The editorial in Organiser comments on the ongoing “agrarian crisis”. It notes that the crisis, “looming for a long time”, is a result of the neglect of the farm sector by the Congress and regional parties. The recent “farmers’ agitation in Madhya Pradesh and Maharashtra reveals the worst side of this politicking in the name of farmers”, according to the editorial. “The core question is whether such politicised agitation and waivers without economic prudence would help the real distressed group of farmers,” it asks.

Pointing out that “the farrago of agitations in both the BJP-ruled states indicate the political intent of fuelling it,” the editorial argues that the present unrest was fueled by “anti-social elements”, some of them “closely associated with the Congress Party”. “Such politically motivated agitation will not help the farmers; on the contrary, it will open up new faultlines in rural society,” it adds.

Saying that a majority of farmers take loans from non-institutional lenders, it remarks that “loan waivers and agitations are not for the sections who are really distressed but for the groups having strong economic and political clout”. “The present government has played a key role in bringing financial inclusion through the Jan Dhan Yojna and schemes like MUDRA,” it says, underlining that “we should not
allow petty political interest to use these faultlines for political gains”.

Makover in IT sector

The cover story in Organiser says that most of the “reports” about the “shrinking” IT sector and layoffs are with an objective “to show the Modi government in a poor light”. “The reality is the global IT sector hasn’t shrunk and the demand even in North America still is on the rise,” it says, adding that the “Indian IT industry accounts for about 67 per cent of the approximately $130-billion IT sourcing business in the world”.

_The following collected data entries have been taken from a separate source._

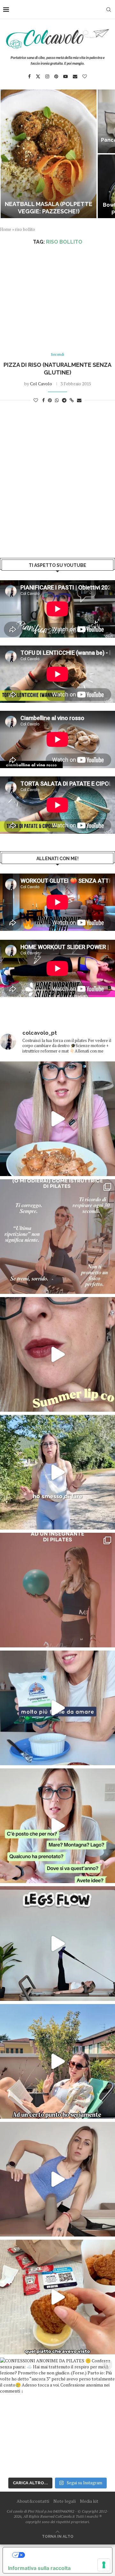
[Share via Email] (79, 400)
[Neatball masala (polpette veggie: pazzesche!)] (48, 153)
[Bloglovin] (84, 76)
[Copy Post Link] (72, 400)
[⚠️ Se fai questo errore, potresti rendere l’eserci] (57, 2179)
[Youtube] (65, 76)
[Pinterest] (56, 76)
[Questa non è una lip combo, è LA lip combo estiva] (57, 1354)
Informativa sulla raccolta (39, 2568)
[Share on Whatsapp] (57, 400)
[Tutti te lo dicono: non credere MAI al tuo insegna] (57, 1590)
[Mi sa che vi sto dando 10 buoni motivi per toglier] (57, 1236)
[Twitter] (38, 76)
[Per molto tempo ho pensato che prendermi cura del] (57, 1472)
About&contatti (33, 2501)
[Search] (108, 9)
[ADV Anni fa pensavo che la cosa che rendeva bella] (57, 2297)
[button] (8, 153)
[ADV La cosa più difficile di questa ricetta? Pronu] (57, 1708)
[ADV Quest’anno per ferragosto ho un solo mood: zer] (57, 1825)
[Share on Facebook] (43, 400)
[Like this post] (36, 400)
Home (5, 229)
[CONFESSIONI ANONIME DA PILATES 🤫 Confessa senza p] (57, 2415)
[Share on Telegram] (64, 400)
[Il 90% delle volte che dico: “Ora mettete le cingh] (57, 1943)
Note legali (64, 2501)
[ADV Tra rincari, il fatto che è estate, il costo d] (57, 2061)
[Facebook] (29, 76)
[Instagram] (47, 76)
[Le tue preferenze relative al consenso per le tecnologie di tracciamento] (104, 2565)
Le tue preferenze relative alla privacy (64, 2555)
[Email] (75, 76)
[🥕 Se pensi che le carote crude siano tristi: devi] (57, 1118)
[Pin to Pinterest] (50, 400)
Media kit (89, 2501)
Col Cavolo (41, 384)
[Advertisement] (57, 298)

The layoff is not a “crisis”, but “a makeover happening in the Indian software industry” as companies are “being forced to change their business model”.

India’s domestic IT sector is “expected to grow at 8.5 per cent from the $35 billion in 2016 to $37 billion in 2017”. “With the push for Digital India, electronic manufacturing, setting up BPOs in small towns and the North-East and the continued excitement among techies for the start-up sector, the employment and entrepreneurship avenues are on the rise,” it says. “More than 1 lakh direct jobs and 3 lakh indirect jobs have been created in the last couple of years for the mobile manufacturing industry.” It is no time to “panic” but to make “better realignments” in changing times.

The terror debate

The editorial in Panchjanya is on the recent terror attacks in the month of Ramzan. Noting that “if Muslims consider this a holy (month),” the editorial asks why have “Islamic terrorists” killed more than “500 persons”?

Over 130 Imams have issued a joint statement that they would not offer condolence prayers for the terrorists killed during the recent London attack. “It’s a good signal that that the Muslim world displayed this necessary gesture of protest,” it says. The global anger following the London attack confirmed that the situation wouldn’t remain the same. The argument that “there is no fault of Islam” cannot continue now. “Questions are being raised in the Islamic world over terrorism,” it says, noting that not just the Imams of London, major Gulf countries have severed links with Qatar.

“Islamic terrorism has taken a form of a global headache now,” it notes, emphasising that in such a situation, it is wrong to expect action only from Islamic countries. “What would you gain by cornering only Qatar?” it asks, adding that “is it not true that the biggest Wahabi engine of Islamic terrorism is run by ‘Saudi sympathy’?”It criticises the step to isolate Qatar, contending that it might divert the fight against terrorism to conflicts within Islam.